Research Notes – October 8, 2010

Hold on Reliance Industries – TP maintained at Rs.1077

 The stock continues to be an underperformer. After upgrading the stock to ‘hold’ in February 2010, the stock moved up by 1.2% as the Sensex gained 25.1%.
 It seems that the underperformance started with the company’s foray into telecom, weighed further on the stock due to Rs.10.21 billion investment in EIH Ltd and delays in KG –D6 gas production.
 Second quarter earnings are expected to be lower by around 4% at Rs.15.10 as a result of shut down in gas production at the Panna – Mukta fields and slight decline in refining margins.
 The stock is expected to be range bound in the near term and ‘hold’ recommendation is maintained in the stock.

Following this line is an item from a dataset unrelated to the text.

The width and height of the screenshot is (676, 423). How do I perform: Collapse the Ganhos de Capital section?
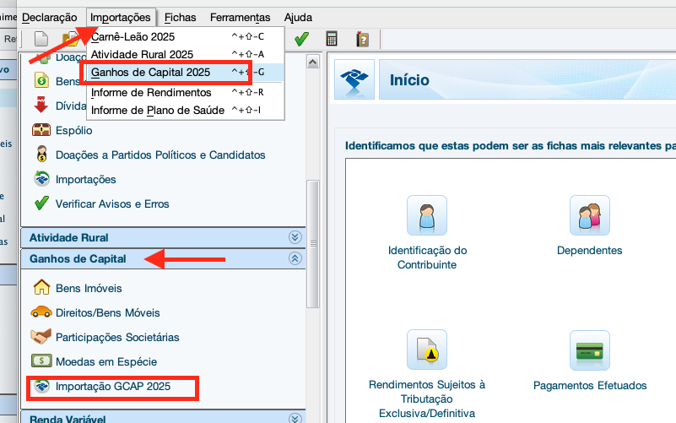pos(295,258)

Long term investors may also accumulate the stock when there are minor dips.

Sector Watch – Banking; Time to book profit selectively

 We advise to book profit in banking stocks selectively, as the price in certain cases has discounted the expected outlook in terms of loan growth, margin expansion and declining credit cost.
 Many stocks in our coverage universe are trading at extremely rich valuations and the sector as a whole has outperformed the broader market.
 Bank of India is downgraded from ‘buy’ to ‘sell’ as the positive effects of credit cost turnaround has fully priced in the current valuation.
 PNB, Bank of Baroda, Union Bank are downgraded from ‘buy’ to ‘hold’as the valuations are rich.
 Recommendation on HDFC Bank has also changed to ‘hold’ from ‘buy’.
 It seems that upside potential is still there in ICICI Bank and Axis Bank. Hence, buy call is reiterated in these stocks with target price of Rs.1270 for ICICI Bank and Rs.1750 for Axis Bank.